Un poco de respeto para todos, en primer lugar para quienes han perdido la fuerza y ahora son vulnerables y se sienten indefensos. Sus personas, sus profundas arrugas y sus limitaciones físicas son dignas y no tienen por qué estar sujetos a la compasión, sino en todo caso a la comprensión. Nadie está obligado a quererles. No todos son unos viejecitos simpáticos y bonachones, algunos son tan insoportables como eran de jóvenes. Sencillamente tienen derecho a ser atendidos y protegidos por nuestro sistema, que para eso está. Más inversión en buenas residencias y en atención del tipo que sea para que la pérdida de facultades sea lo menos trágica posible para él y su entorno. Porque según están las cosas, ya no se trata de ahorrar para las vacaciones o para hacer un master en el extranjero, sino para la vejez, para esa residencia privada que nos costará un ojo de la cara si no queremos dejarles el marrón a los hijos. Ahora entiendo a mi abuela cuando decía refiriéndose al dinero, "esto para la vejez", como si la vejez fuera el monstruo de las galletas.

Pero vayamos a un caso concreto. Mi vecino Ismael, que a sus 87 años dice que ya lo único que le preocupa de verdad es que Sofía Mazagatos encuentre al hombre de su vida, pide por favor desde aquí que se dirijan a él llamándole por su nombre y no abuelo, una palabra que tiene reservada para sus auténticos nietos. Precisamente no frecuenta el centro de la tercera edad por no oír eso de "aquí se reúnen los abuelos". Es algo que le saca de sus casillas. Prefiere la palabra viejo para describirse. Le parece más exacta. Lo de "mayores" es demasiado ambiguo. Entre los mayores hay mucho falso viejo y por eso tampoco le gusta ir a las excursiones de jubilados, aparte de que se le olvida tomarse las pastillas. ¿Qué hago yo al lado de un chaval de 55?, dice.

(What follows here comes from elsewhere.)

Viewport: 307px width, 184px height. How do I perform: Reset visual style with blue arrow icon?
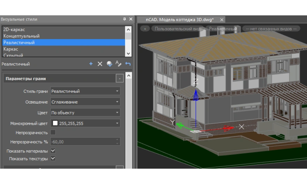click(128, 64)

Dice que no hay que confundir jubilación con vejez, puesto que hay jubilados escandalosamente jóvenes. Para él se empieza a ser lo que se dice viejo a partir de los 80. Hasta entonces la edad es relativa, y se supone que con tanta vacuna contra la gripe y tantas vitaminas y fisioterapia dentro de nada comenzará a los 90. El otro día oyó en televisión (de la que le apasionan los anuncios) que un coche había atropellado a una anciana de 60 años. Se indignó porque llamasen anciana a una chiquilla. Ni siquiera él se considera un anciano. El anciano es un ser de otra época e incluso de otros países. Hay ancianos en Japón, por ejemplo. En las películas de Kurosawa se ven ancianos bastante auténticos. Y antes, hace mucho, en los pueblos castellanos también se podían contemplar las siluetas silenciosas, oscuras y enjutas de los ancianos recortadas contra los trigales. Un anciano que no parezca salido de un cuento no es un verdadero anciano. Dice que el chándal, metafóricamente hablando, ha acabado con el anciano y el tinte del pelo con la anciana. Y dice que hay muchas cosas que no piensa hacer en lo que le queda de vida y una de ellas será cantar en un karaoke.